首都圏の鉄道で“似たような車両”が増えている「なるほど」な事情:共通化がもたらす意味とは(4/4 ページ)
「首都圏では似たような感じの車両が増えている」と思ったことはないだろうか。JR東日本を中心として東急などの多くの車両は、共通のプラットフォームで作られている。その理由は……。
乗客第一サービスの提供へ
鉄道各事業者ではさまざまなビジネスを行っている。特に私鉄ではそうだ。しかし、ビジネスの中核となるのは、鉄道事業である。鉄道に人が乗り、移動してもらう。そこに価値と快適さを見出してもらえるかが、鉄道事業の重要なポイントになっていく。
その点からすると、安全性については各事業者共通で確かなものとするプラットフォームが必要であり、独自開発は意味がないということになる。車両の構造なども、いまでさえ確かさがあってそこにコストをかける、というのも意味がない。ここは車両メーカーが共通のものを提供するのが妥当だ。
現在の鉄道車両において快適さで他事業者と差をつけられるのは、内装の質感である。その質感が乗客の満足度を高めていく。どんな内装にするかということを考え、そこでよりよいサービスを提供できるかが、各事業者が考えなければならないことだ。

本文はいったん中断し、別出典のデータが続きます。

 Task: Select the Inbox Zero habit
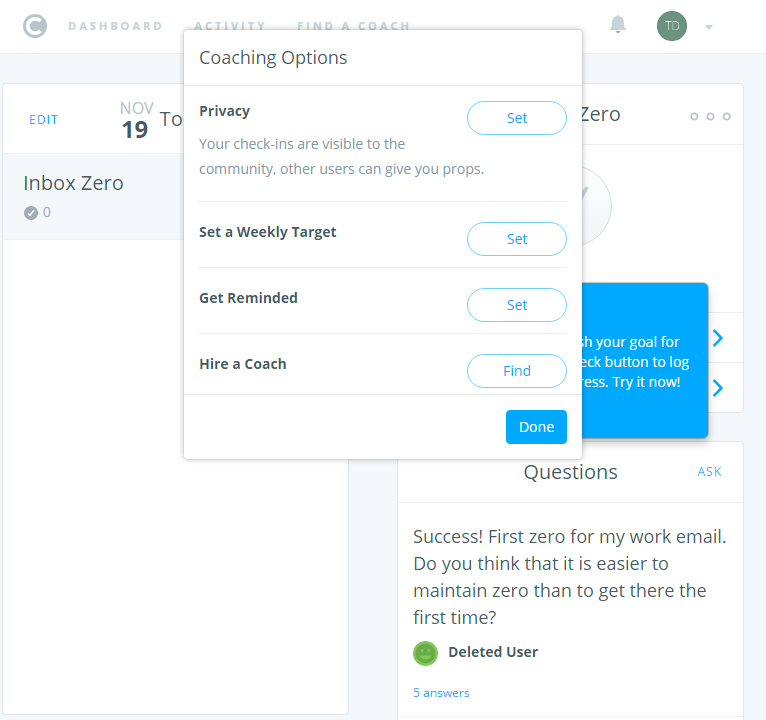pyautogui.click(x=74, y=184)
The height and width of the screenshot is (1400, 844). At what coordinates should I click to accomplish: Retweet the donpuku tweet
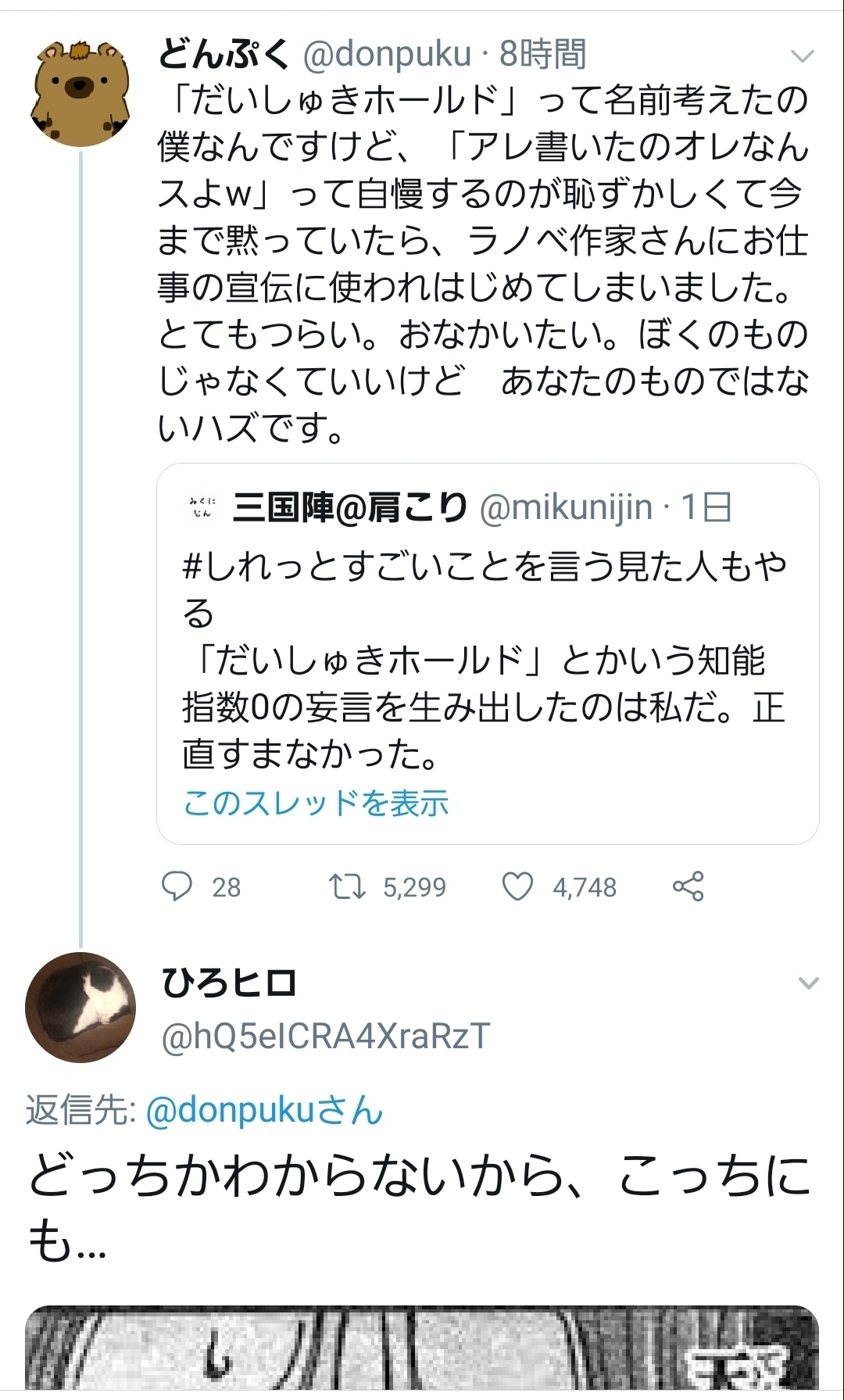coord(346,886)
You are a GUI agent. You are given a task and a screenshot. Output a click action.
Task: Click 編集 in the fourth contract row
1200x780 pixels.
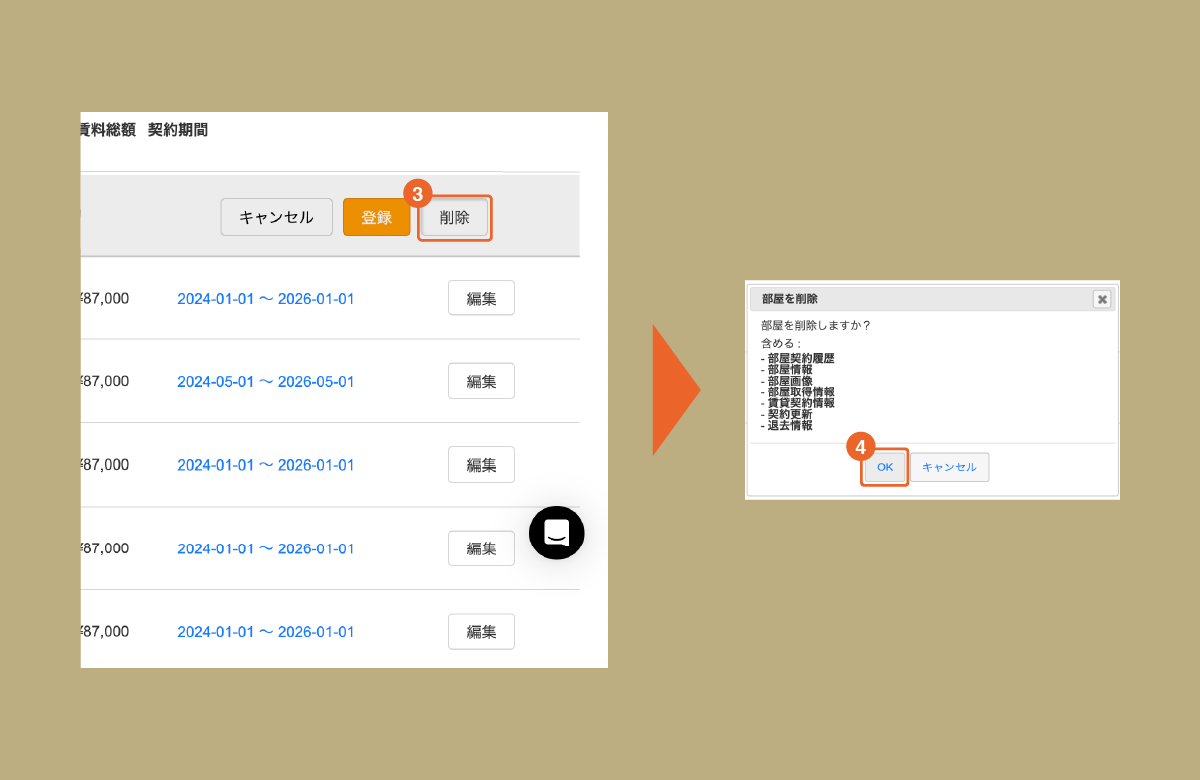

ロングシートでも、どうすれば座りやすくなるのか。路線によってはセミクロスにするか、ロング・クロス転換座席にするか。21年5月にデビューした京急電鉄の1000形最新車両は、「sustina」をベースにしていても、京急らしい「赤」の色つやは大事にし、車内はロング・クロス転換座席を導入している。
こういったことができるのも、鉄道ビジネスにもっとも重要なことにフォーカスが当てられるようにした、共通のプラットフォームがあるからである。
電車のある部分を共通化することで、かえって差異を際立たせ、それが各鉄道の提供するサービスの違いとなっていくのである。